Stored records
= = = = = = =

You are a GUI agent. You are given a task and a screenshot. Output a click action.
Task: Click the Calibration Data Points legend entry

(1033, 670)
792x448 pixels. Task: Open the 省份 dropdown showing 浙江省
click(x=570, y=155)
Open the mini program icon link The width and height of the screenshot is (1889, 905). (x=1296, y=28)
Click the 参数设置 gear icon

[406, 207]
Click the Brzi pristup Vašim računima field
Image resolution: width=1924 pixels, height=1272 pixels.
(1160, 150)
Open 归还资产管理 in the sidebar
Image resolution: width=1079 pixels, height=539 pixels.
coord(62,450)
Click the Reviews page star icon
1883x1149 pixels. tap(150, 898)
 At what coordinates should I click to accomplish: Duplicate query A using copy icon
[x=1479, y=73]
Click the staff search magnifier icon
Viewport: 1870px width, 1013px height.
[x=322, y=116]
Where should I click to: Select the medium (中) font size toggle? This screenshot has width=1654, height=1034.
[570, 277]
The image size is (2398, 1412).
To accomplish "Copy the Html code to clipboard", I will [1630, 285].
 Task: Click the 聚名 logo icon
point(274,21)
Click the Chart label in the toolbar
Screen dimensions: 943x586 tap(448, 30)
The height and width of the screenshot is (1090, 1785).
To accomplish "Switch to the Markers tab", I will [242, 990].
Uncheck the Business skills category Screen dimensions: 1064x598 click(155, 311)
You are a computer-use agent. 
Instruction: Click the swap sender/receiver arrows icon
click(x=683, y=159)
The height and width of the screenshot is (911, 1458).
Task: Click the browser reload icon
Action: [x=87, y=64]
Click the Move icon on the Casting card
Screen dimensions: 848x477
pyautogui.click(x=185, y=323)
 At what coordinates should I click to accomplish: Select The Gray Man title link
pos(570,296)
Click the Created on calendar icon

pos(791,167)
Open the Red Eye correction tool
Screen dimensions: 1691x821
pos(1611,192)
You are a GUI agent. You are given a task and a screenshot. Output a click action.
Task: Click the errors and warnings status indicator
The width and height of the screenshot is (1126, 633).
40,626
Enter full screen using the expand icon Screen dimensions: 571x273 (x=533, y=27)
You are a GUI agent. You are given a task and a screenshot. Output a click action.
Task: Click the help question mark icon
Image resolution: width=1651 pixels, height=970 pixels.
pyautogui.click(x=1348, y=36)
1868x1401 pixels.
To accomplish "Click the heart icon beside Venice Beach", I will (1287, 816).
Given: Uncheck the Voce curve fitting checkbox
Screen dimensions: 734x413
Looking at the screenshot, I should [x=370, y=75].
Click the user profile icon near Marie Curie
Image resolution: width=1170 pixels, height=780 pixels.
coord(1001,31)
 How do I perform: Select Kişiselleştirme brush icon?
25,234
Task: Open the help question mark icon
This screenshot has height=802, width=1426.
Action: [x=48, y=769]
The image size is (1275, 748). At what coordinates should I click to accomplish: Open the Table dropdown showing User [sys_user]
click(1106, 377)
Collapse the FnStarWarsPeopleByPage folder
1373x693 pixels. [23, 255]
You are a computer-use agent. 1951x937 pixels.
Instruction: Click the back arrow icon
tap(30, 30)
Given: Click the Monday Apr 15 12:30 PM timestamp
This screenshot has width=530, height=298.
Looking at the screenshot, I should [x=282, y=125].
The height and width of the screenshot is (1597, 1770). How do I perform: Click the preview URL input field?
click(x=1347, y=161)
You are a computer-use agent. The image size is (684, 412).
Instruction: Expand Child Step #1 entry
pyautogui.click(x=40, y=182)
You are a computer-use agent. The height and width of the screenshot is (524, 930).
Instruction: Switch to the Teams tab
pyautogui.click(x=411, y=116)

= = = = = = =

• What you will do
Return every entry above with nothing altered.

• Response
You are a GUI agent. You are given a task and a screenshot. Output a click action.
Task: Click the Calibration Data Points legend entry

(1033, 670)
792x448 pixels. Task: Open the 省份 dropdown showing 浙江省
click(x=570, y=155)
Open the mini program icon link The width and height of the screenshot is (1889, 905). (x=1296, y=28)
Click the 参数设置 gear icon

[406, 207]
Click the Brzi pristup Vašim računima field
Image resolution: width=1924 pixels, height=1272 pixels.
(1160, 150)
Open 归还资产管理 in the sidebar
Image resolution: width=1079 pixels, height=539 pixels.
coord(62,450)
Click the Reviews page star icon
1883x1149 pixels. tap(150, 898)
 At what coordinates should I click to accomplish: Duplicate query A using copy icon
[x=1479, y=73]
Click the staff search magnifier icon
Viewport: 1870px width, 1013px height.
[x=322, y=116]
Where should I click to: Select the medium (中) font size toggle? This screenshot has width=1654, height=1034.
[570, 277]
The image size is (2398, 1412).
To accomplish "Copy the Html code to clipboard", I will [1630, 285].
 Task: Click the 聚名 logo icon
point(274,21)
Click the Chart label in the toolbar
Screen dimensions: 943x586 tap(448, 30)
The height and width of the screenshot is (1090, 1785).
To accomplish "Switch to the Markers tab", I will [242, 990].
Uncheck the Business skills category Screen dimensions: 1064x598 click(155, 311)
You are a computer-use agent. 
Instruction: Click the swap sender/receiver arrows icon
click(x=683, y=159)
The height and width of the screenshot is (911, 1458).
Task: Click the browser reload icon
Action: [x=87, y=64]
Click the Move icon on the Casting card
Screen dimensions: 848x477
pyautogui.click(x=185, y=323)
 At what coordinates should I click to accomplish: Select The Gray Man title link
pos(570,296)
Click the Created on calendar icon

pos(791,167)
Open the Red Eye correction tool
Screen dimensions: 1691x821
pos(1611,192)
You are a GUI agent. You are given a task and a screenshot. Output a click action.
Task: Click the errors and warnings status indicator
The width and height of the screenshot is (1126, 633).
40,626
Enter full screen using the expand icon Screen dimensions: 571x273 (x=533, y=27)
You are a GUI agent. You are given a task and a screenshot. Output a click action.
Task: Click the help question mark icon
Image resolution: width=1651 pixels, height=970 pixels.
pyautogui.click(x=1348, y=36)
1868x1401 pixels.
To accomplish "Click the heart icon beside Venice Beach", I will (1287, 816).
Given: Uncheck the Voce curve fitting checkbox
Screen dimensions: 734x413
Looking at the screenshot, I should [x=370, y=75].
Click the user profile icon near Marie Curie
Image resolution: width=1170 pixels, height=780 pixels.
coord(1001,31)
 How do I perform: Select Kişiselleştirme brush icon?
25,234
Task: Open the help question mark icon
This screenshot has height=802, width=1426.
Action: [x=48, y=769]
The image size is (1275, 748). At what coordinates should I click to accomplish: Open the Table dropdown showing User [sys_user]
click(1106, 377)
Collapse the FnStarWarsPeopleByPage folder
1373x693 pixels. [23, 255]
You are a computer-use agent. 1951x937 pixels.
Instruction: Click the back arrow icon
tap(30, 30)
Given: Click the Monday Apr 15 12:30 PM timestamp
This screenshot has width=530, height=298.
Looking at the screenshot, I should [x=282, y=125].
The height and width of the screenshot is (1597, 1770). How do I perform: Click the preview URL input field?
click(x=1347, y=161)
You are a computer-use agent. The image size is (684, 412).
Instruction: Expand Child Step #1 entry
pyautogui.click(x=40, y=182)
You are a computer-use agent. The height and width of the screenshot is (524, 930).
Instruction: Switch to the Teams tab
pyautogui.click(x=411, y=116)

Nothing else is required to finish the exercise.